Why is that? It’s not because I like looking at myself. Seriously…that is not even close to the reason.

The revelation. The reflection of light. The addition to the space. These are reasons.

Mirrors seems magical to me. A favorite moment in life was when my girls were babies and I would put a mirror in front of them. They were fascinated. They smiled at that baby. They laughed at her. They would touch her with their fingers and move their hands across the mirror as it fell off the edge. You don’t have to teach a child to love looking at their reflection. Fascinating.

Then these beautiful babies grow. They become little people and they love to look at their naked, sweet bodies in the large bathroom mirror as they drip out of the bath and giggle. They love their bodies. Fascinating.

Along come awkward, moody, sometimes sullen teenage girls. Then the mirror becomes for them like I’m sure it is for me. I don’t see it as a fun toy. It shows me things I don’t like. I’m critical. I pick it apart. Well…and I have zits so sometimes I just pick. Yuck.

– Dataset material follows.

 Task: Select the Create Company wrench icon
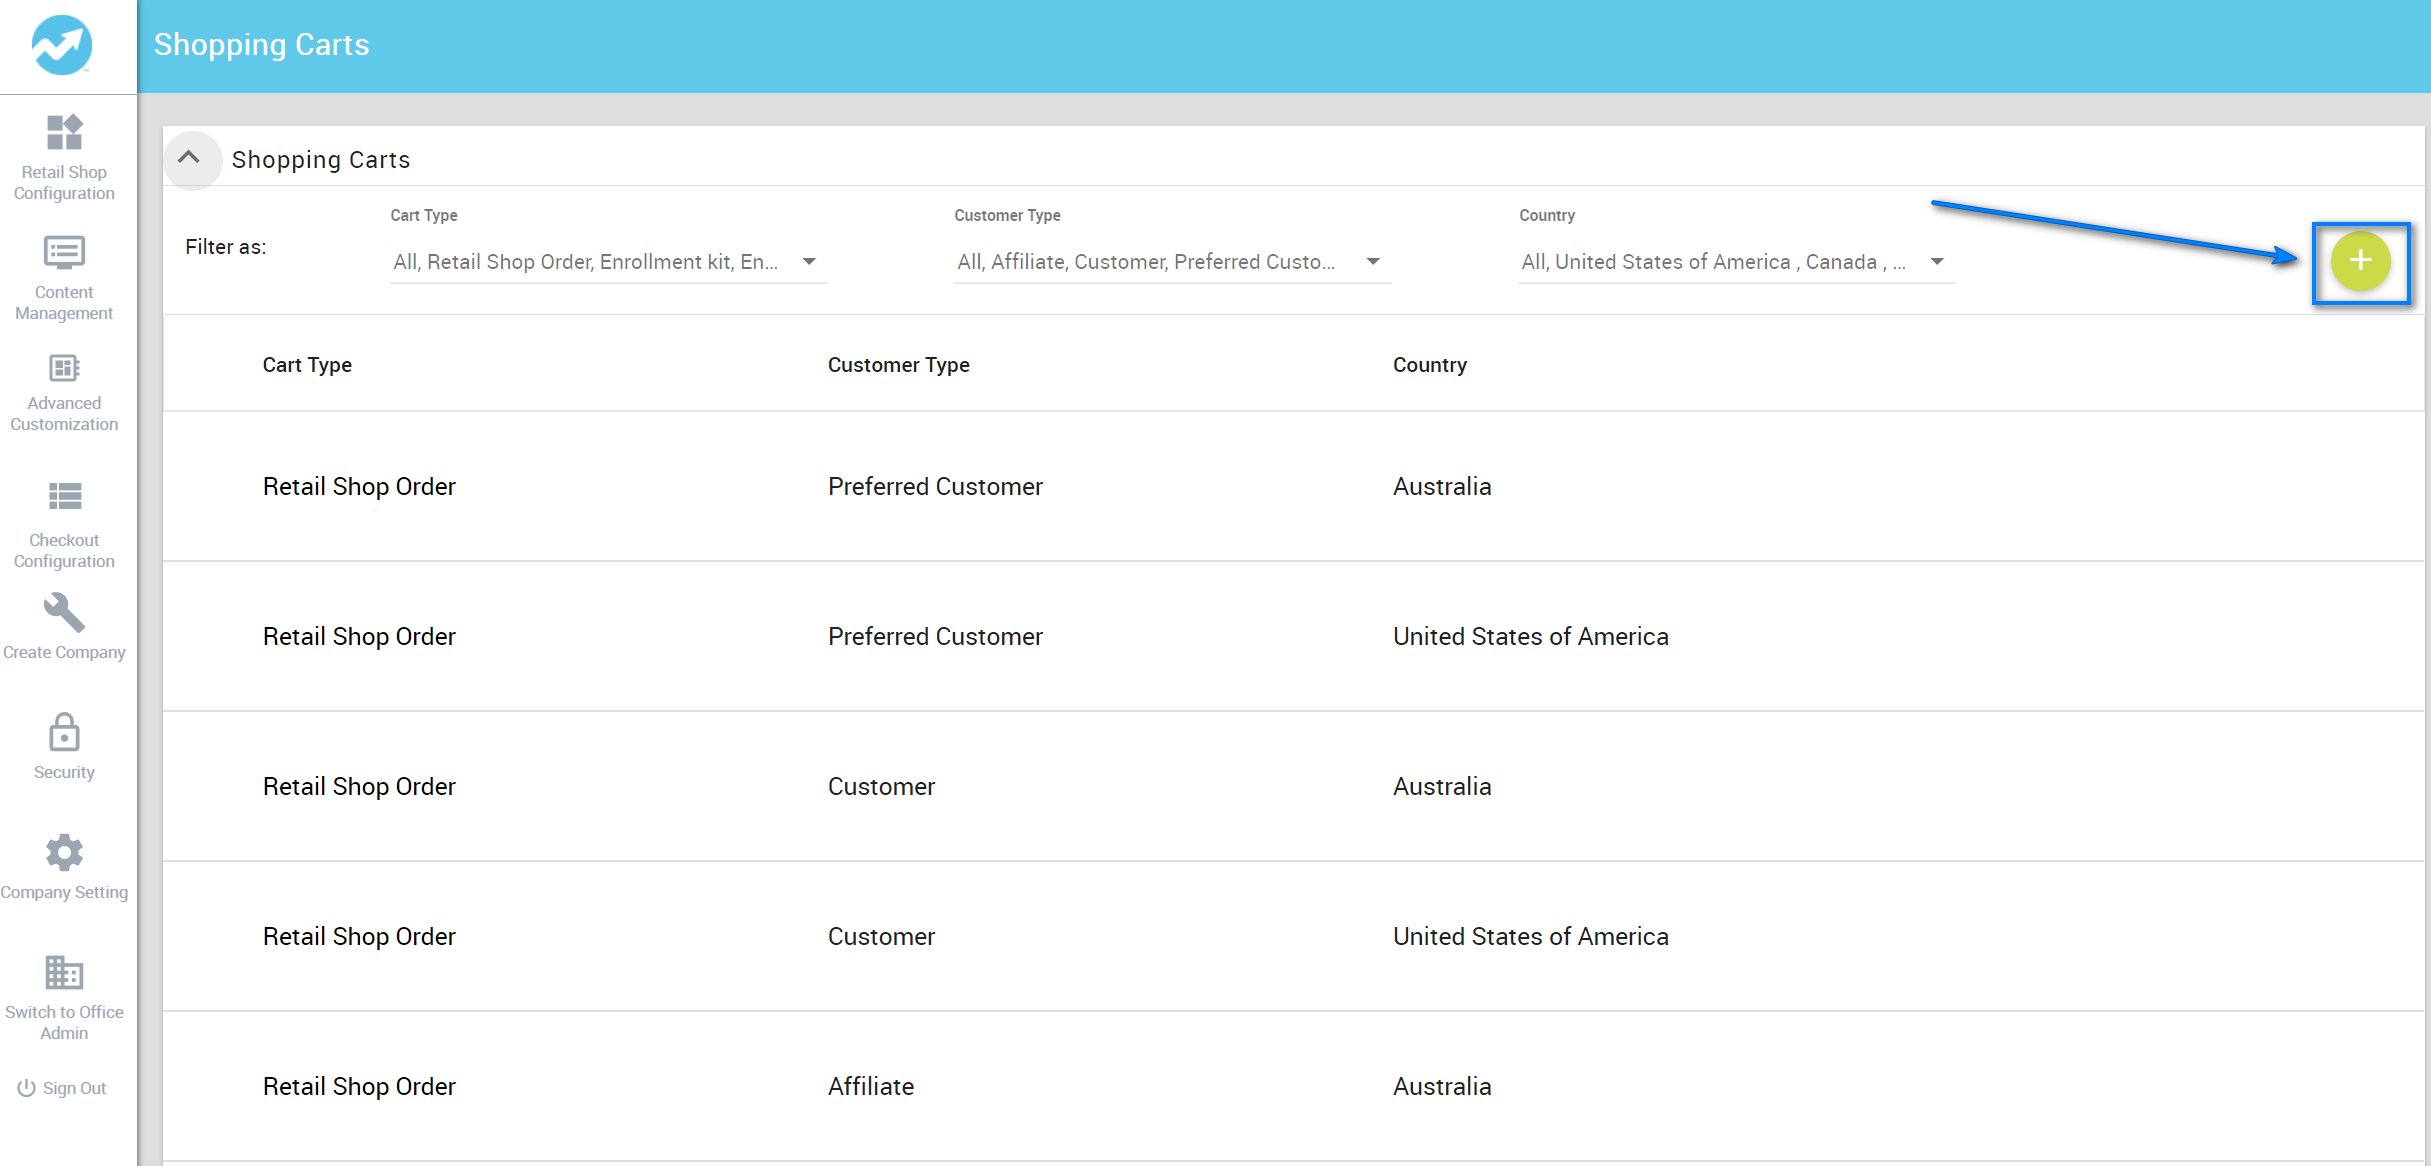click(63, 614)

But I want my girls to see what I see when I look at them not what they tell themselves they see. But what do I tell myself I see? How will they believe me? Fascinating.

Then God said, “Let us make man in our image, after our likeness.” Genesis 1:26 ESV

I have looked in the mirror in the middle of the night. First thing in the morning, like most. While I blow dry and style my hair. As I put my make-up on. After I have my make-up on. It’s okay. I look a little better. Hmm…good hair day! Too bad no one will see me! But I’m make in His likeness? This is beautiful to God?

We look in these magical mirrors but we don’t see what others see, I’m convinced. We certainly don’t see what the God of the Universe sees who made us. If we did, we would love ourselves more. We would be less critical. We would LIKE us.

For you formed my inward parts; you knitted me together in my mother’s womb. I praise you, for I am fearfully and wonderfully made. Wonderful are your works; my soul knows it very well. My frame was not hidden from you, when I was being made in secret, intricately woven in the depths of the earth. Your eyes saw my unformed substance; in your book were written, every one of them, the days that were formed for me, when as yet there was none of them. Psalm 139:13-16 ESV

Let me be honest…I would like me more. But that seems vain, doesn’t it? But it’s not. He wants you to love you—or at least be content with you. He wants you to see you like He does. Impossible but the fact that I can even entertain that thought is miraculous to me.

The Savior of the world loves me. My husband loves me. My girls love me. My family loves me. With a covenant kind of love, they all love me. This reflection I see in the mirror—they love that person. I need to love that person, too.

Mirrors…they fascinate me and I think that will continue because I continue to change and age and the reflection changes. I’m okay with that.